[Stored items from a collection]
----

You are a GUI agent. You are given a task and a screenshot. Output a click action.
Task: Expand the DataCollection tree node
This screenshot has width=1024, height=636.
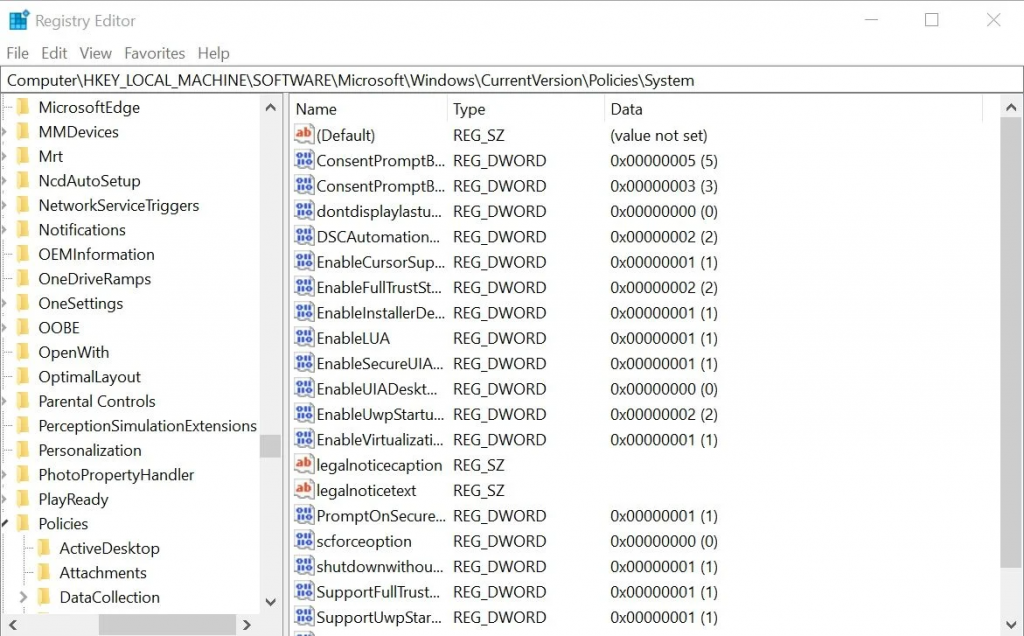click(x=23, y=597)
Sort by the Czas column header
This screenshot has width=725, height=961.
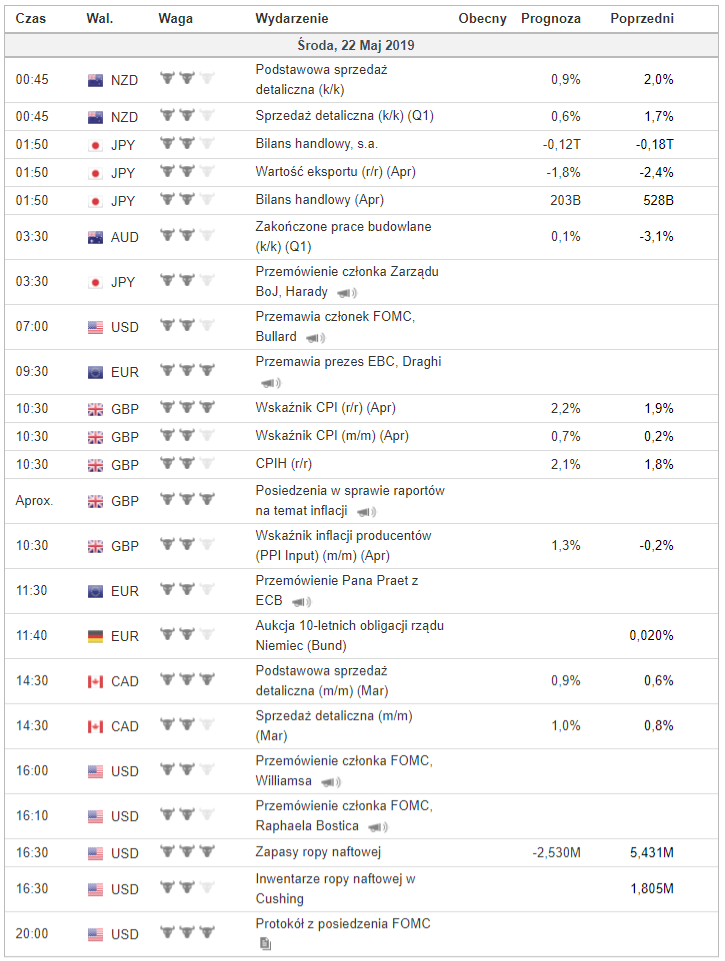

----

Work order: Your output should be exactly the lines of the records above from the one with "This screenshot has width=1024, height=636." through the last, both ends included, with pictures excluded.

Response area:
This screenshot has width=1024, height=636.
click(x=23, y=597)
Sort by the Czas column header
This screenshot has width=725, height=961.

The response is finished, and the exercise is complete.